Atenauch is the Goddess of Famine and Want. She is the sister of Anola, the Goddess of Healing. Atenauch is not a deity who is worshipped, so much as placated. Dwarves, in particular, make regular offerings to Atenauch, in hopes that she will stay far away.  She has few priests and only one or two temples, but many shrines. Most farming communities hold the Feast of Famine at the end of theirs harvests to placate her.  Autenauch’s symbol is an empty plate and when she manifests it is as a gaunt, skeletal woman with wild black hair wearing ragged clothes.
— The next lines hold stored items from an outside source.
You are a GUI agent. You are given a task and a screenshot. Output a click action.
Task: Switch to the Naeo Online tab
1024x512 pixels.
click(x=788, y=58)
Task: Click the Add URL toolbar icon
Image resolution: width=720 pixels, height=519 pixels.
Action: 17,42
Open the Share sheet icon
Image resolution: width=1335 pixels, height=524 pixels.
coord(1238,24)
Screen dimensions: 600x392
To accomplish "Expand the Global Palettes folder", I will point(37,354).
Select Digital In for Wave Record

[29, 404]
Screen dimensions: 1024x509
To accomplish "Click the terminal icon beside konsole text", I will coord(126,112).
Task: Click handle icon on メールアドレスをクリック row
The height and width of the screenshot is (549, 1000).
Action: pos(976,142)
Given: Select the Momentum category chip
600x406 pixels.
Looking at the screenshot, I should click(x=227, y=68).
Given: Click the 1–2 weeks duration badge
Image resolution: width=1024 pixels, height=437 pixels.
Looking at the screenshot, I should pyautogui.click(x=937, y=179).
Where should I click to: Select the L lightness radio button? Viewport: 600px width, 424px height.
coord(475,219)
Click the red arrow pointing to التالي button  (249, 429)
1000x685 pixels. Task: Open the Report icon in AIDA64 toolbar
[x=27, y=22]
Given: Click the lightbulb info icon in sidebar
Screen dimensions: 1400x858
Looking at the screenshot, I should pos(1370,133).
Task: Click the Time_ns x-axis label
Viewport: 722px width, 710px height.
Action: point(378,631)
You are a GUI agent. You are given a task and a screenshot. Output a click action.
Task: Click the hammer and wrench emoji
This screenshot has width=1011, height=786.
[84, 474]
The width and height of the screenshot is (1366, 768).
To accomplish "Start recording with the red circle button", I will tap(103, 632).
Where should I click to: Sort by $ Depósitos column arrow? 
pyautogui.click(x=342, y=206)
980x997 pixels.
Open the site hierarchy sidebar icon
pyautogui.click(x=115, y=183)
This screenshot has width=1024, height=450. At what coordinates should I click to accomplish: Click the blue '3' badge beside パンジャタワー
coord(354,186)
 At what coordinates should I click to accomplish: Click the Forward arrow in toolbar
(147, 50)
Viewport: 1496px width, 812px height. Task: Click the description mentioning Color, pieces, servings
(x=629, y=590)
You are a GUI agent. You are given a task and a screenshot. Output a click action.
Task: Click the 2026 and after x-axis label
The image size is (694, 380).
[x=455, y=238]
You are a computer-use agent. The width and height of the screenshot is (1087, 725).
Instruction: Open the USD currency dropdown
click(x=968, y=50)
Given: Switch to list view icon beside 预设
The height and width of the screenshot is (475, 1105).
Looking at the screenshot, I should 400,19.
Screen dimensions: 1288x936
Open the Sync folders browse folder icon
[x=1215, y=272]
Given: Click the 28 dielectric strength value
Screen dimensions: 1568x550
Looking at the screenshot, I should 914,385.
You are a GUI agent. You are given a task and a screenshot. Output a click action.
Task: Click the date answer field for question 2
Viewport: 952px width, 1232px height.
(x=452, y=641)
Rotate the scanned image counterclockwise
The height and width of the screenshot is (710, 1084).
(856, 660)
Golden-haired Cyric is the God of Truth. He is the son of Denog, God of Crafts, and Elleru, Goddess of Earth and the Underworld. Cyric never lies and hates liars. As such, his name is invoked when truth must be told. Woe betide anyone who bears false witness in Cyric’s name. In his temples, only truth can be spoken.  His priests never lie, not even to be polite or kind. As such, they are trusted, but seldom liked. Cyric’s symbol is a golden crown, and he usually manifests as a handsome, fair-haired young man. He is best-loved by the halflings.



Denog is the God of Crafts, also known as the Wondermaker. He is the father of Cyric, God of Truth, and one of the goddess Elleru’s lovers. Denog created the Seven Wonders of the World, and is worshipped by artisans and craftsmen of all types.  He has many temples and even more shrines. His priests are all accomplished artisans. His symbols include the hammer and the spider. Although Denog is worshipped across Lore he is held in especially high regard among the clever gnomes. In fact, the God of Crafts will often manifests as a brighty-eyed, finely-dressed older gnome gentleman.


Elleru is one of the major deities of Lore, the Goddess of Earth and the Underworld. She is a fecund deity and has many lovers, mortal and immortal, and countless children. Her temples can be found everywhere, and most homes have a shrine to her, carefully tended by the household. Her priests come from all backgrounds, as do her worshippers. She has dominion over the living and the dead, and is sometimes referred to as the Queen of the Dead. Her symbols are the egg, the butterfly and the toad. She manifests as a regal woman dressed all in green.




Enab is the God of Freedom, also known as the Chainbreaker.  He is the son of Abasha, Goddess of Justice, and Ralam, God of Agriculture. Enab is a chaotic god associated with freedom and revolution. He is the enemy of tyrants and patron of the oppressed. His priests are few, but fiercely devoted, and he has only a few scattered temples and shrines. When shrines to him appear local governments take notice as it means trouble is not far behind. Enab’s symbol is a broken chain in three colors. With their love of freedom, humans are Enab’s most devoted worshippers.